After years of sitting mostly idle, the former Blue Cross Blue Shield campus at 27200 and 27300 West 11 Mile Road is finally getting a second act. Southfield's City Council has signed off on a $65.1 million plan to turn the site into a mixed-use community anchored by 305 workforce housing apartments. The proposal calls for ground-floor retail and space for future commercial development, with most units marketed to households earning up to 120 percent of the area median income. Developers say at least 10 percent of the apartments will be reserved for households at or below that income threshold.

City Officials Cheer the Comeback

Southfield Mayor Ken Siver framed the vote as part of a broader push to breathe new life into aging commercial properties while shoring up the city’s housing options. "Every new housing project brings us one step closer to achieving our goal of expanding housing opportunities across Southfield," he said, according to ClickOnDetroit.
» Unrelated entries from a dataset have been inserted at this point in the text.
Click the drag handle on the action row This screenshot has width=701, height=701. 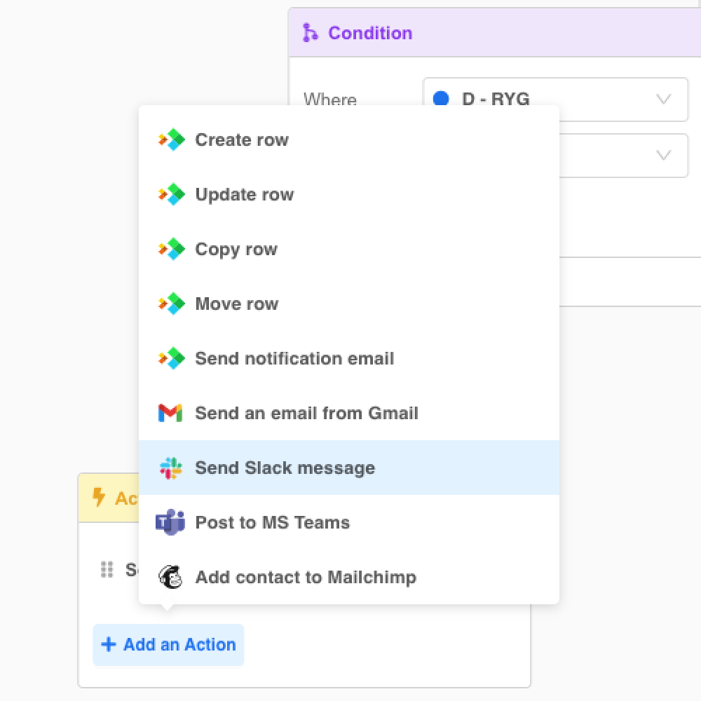107,569
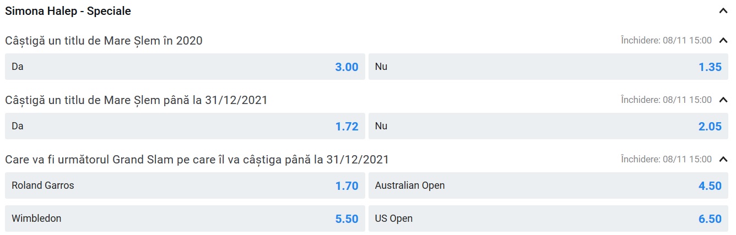Click the 'Câștigă un titlu până la 31/12/2021' title

[x=137, y=100]
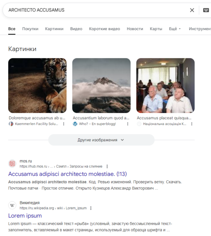Screen dimensions: 211x236
Task: Select the "Короткие видео" tab
Action: (105, 29)
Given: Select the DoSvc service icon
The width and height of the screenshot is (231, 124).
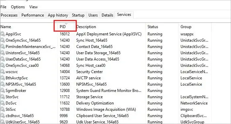Looking at the screenshot, I should (3, 103).
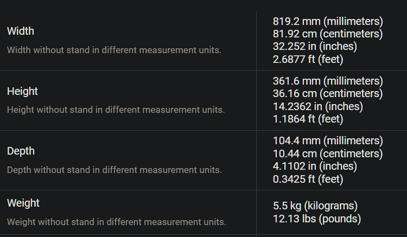Click the 2.6877 ft width value
Image resolution: width=407 pixels, height=237 pixels.
pos(308,59)
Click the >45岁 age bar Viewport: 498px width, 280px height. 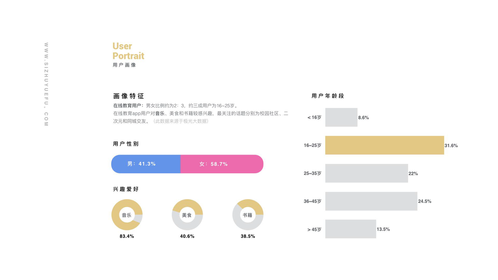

City leaders say the investment is expected to bolster the tax base and send more foot traffic to nearby businesses, the outlet reports.

Developer’s Game Plan

The redevelopment is being led by DV Properties LLC, an affiliate of Brady Sullivan Properties, which will convert the site’s two former office towers into apartments with ground-floor retail, as reported by REBusinessOnline. The publication notes that the project is aimed squarely at workforce renters and will include neighborhood-serving retail with room set aside for future commercial tenants.

From Office Hub to Empty Shell

Blue Cross Blue Shield left the Southfield complex in 2012, moving roughly 3,000 employees to the GM Renaissance Center in downtown Detroit, according to ClickOnDetroit. Since then, the property has been largely underused, a familiar sight to commuters and neighbors, and a textbook candidate for adaptive reuse.

What It Says About the Housing Crunch

Turning older office campuses into housing has gone from a quirky idea to a mainstream strategy as cities juggle high commercial vacancy and a stubborn housing shortage. Analysts at Deloitte Insights have argued that office-to-residential conversions could add tens of thousands of homes under the right financial conditions, and a 2026 report from the Pew Charitable Trusts highlighted adaptive reuse as one tool cities are using to reshape commercial districts, a context that helps explain Southfield's push to reinvent this long-idle campus.

What Happens Next

Now that the council has given the green light, city officials and the developer say they will roll out construction timelines and additional project details as the redevelopment advances, REBusinessOnline reports. Neighbors and nearby businesses are likely to keep a close eye on upcoming permitting and design filings for clues about when work on the long-quiet towers will finally kick into gear.